Many cost relationships from TFA have already been more or less true for the 32-bit CPUs launched after 1990 and they all became true for the 32-bit high-end CPUs launched after 2000 (like Intel Pentium 4 and AMD Athlon XP), when the difference between the CPU clock frequency and the DRAM latency became almost as high as today.
Only for the 32-bit CPUs used in microcontrollers, which may have clock frequencies under 100 MHz and which may lack a cache hierarchy, the cost differences between many kinds of operations may collapse.

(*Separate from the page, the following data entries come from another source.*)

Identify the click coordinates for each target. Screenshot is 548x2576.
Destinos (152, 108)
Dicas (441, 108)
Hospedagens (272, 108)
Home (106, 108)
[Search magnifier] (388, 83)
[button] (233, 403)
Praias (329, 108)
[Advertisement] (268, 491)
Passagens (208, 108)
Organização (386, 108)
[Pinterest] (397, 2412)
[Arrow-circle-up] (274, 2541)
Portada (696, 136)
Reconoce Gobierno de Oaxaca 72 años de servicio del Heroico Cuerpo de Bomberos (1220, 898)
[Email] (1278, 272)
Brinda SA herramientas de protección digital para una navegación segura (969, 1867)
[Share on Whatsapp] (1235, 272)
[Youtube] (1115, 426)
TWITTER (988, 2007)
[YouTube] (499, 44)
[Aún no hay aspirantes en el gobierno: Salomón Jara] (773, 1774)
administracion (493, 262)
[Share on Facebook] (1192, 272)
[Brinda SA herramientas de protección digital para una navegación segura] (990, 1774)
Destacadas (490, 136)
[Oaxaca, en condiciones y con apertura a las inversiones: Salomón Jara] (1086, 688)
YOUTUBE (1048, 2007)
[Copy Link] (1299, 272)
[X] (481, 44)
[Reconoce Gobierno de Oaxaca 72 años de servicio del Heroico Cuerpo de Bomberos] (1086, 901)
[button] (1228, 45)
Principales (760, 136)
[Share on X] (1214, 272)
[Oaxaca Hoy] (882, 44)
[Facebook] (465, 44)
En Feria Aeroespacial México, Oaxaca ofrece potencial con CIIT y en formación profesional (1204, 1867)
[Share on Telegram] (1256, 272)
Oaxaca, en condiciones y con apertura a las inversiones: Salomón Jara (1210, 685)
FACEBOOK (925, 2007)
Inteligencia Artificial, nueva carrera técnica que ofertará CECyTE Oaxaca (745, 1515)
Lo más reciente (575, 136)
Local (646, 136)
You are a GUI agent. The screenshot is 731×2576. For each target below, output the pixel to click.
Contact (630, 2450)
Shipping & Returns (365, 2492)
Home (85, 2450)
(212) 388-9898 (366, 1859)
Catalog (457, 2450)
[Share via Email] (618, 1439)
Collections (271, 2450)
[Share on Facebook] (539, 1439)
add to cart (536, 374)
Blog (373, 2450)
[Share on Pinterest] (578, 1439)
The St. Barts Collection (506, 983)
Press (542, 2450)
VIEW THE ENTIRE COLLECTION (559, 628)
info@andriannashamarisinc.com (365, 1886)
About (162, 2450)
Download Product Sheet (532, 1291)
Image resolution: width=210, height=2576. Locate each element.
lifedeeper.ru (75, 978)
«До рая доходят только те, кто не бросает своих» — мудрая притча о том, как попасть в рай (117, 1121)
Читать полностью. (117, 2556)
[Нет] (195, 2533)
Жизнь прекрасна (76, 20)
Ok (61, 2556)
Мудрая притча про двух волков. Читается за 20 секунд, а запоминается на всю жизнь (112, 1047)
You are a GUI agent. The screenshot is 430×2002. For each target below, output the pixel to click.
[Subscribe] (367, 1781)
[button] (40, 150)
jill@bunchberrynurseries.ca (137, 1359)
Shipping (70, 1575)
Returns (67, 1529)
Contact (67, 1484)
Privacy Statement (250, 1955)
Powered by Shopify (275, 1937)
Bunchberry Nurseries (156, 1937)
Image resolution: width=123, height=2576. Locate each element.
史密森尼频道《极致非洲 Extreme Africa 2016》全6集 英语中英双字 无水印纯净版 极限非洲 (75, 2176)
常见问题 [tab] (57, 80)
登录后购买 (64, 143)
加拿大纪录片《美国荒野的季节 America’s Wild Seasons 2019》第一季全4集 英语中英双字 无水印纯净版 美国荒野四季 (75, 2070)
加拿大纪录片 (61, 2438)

For instance even for not too old 32-bit CPUs it is right to classify the instructions in the following groups, based on their cost in clock cycles:
1. Simple integer operations with operands in registers
2. Loads from the L1 cache memory and simple floating-point operations, like addition and multiplication
3. Loads from the L2 cache memory, division (integer or floating-point), square root and mispredicted branches
4. Loads from the L3 cache memory and atomic read-modify-write operations (like atomic exchange, atomic fetch-and-add, atomic compare-and-swap)
5. Loads from the main memory
This classification matches the chart from TFA.
That's what people don't really understand about CPUs these days. DRAM is stuck on 10nm (and even that was a big effort to move there). The capacitor circuit DRAM uses doesn't work if you reduce the size much more, and so it can't be scaled down, and this is not changing. We're pretty much stuck on memory speed almost regardless of chip advances (at least for the individual chips, but we're already using 8 and 16 and more chips at the same time. Something like for your byte: bit 1 -> chip 1, bit 2 -> chip 2, ... So instantaneous read is not actually reading 8 adjecent memory cells but 1 parallellized read)
I wonder if/when we'll reach the point that it's cheaper to manufacture SRAM (with 6 transistors per bit if I recall correctly) than it is to manufacture DRAM. (with 1 transistor and 1 capacitor per bit)
The transistors get smaller every year. The capacitors, like you say, don't anymore. At some point those 5 extra transistors will be cheaper than the capacitor, unless Moore's Law well and truly bites it.